In 2004 COMACO through program leadership by WCS undertook interventions to demonstrate the potential value of proper goat management and local improvements in goat marketing through the CTC. These activities included purchase and delivery of breeding stock (approximately 200 animals) to new goat producers, training of goat producer groups on improved husbandry practices, development of improved market links and logistics for buying, collecting and selling goats in bulk to high-paying markets, trade agreements between CTC and goat producers to adopt conservation practices and group by-laws in support of wildlife habitat and wildlife production in adjacent wildlife areas, and a baseline study on veterinary services needed in these areas to maintain healthy, productive goat populations and low-cost solutions for sustaining these services.
The estimated cost for providing a breeding pair to each household (purchase and delivery cost) was about $55 per household. COMACO established holding pens at designated depots in the selected areas where goats will be introduced. We supported training in husbandry and extension services to monitor the use of these practices as well as the development of producer groups in compliance with group by-laws that support basic needs of wildlife conservation and watershed protection.

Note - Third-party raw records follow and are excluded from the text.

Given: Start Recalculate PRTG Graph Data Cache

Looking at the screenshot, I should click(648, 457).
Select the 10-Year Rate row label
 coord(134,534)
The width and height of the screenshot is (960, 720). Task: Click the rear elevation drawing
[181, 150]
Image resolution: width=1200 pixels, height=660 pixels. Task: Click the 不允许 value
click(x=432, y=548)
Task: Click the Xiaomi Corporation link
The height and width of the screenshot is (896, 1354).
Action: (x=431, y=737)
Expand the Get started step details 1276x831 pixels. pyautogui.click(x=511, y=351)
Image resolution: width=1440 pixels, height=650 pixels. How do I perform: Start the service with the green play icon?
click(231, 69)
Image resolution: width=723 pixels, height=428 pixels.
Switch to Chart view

It is important to point out that wildlife resources are regarded by COMACO as a very important resource for local consumption and for legal meat and skin sales. Current policies in Zambia, however, do not support local user rights to utilize wildlife surplus populations in this way, despite well-demonstrated evidence that local communities do contribute significantly to increased wildlife production. COMACO in partnership with the community producer groups and community-based leadership institutions will continue to advocate for changes in these policies. Such policies are essential to resist local demand for domestic livestock in wildlife areas, which would increase the potential for conflicts and would ultimately lead to lowered income opportunities for local communities and the nation as a whole.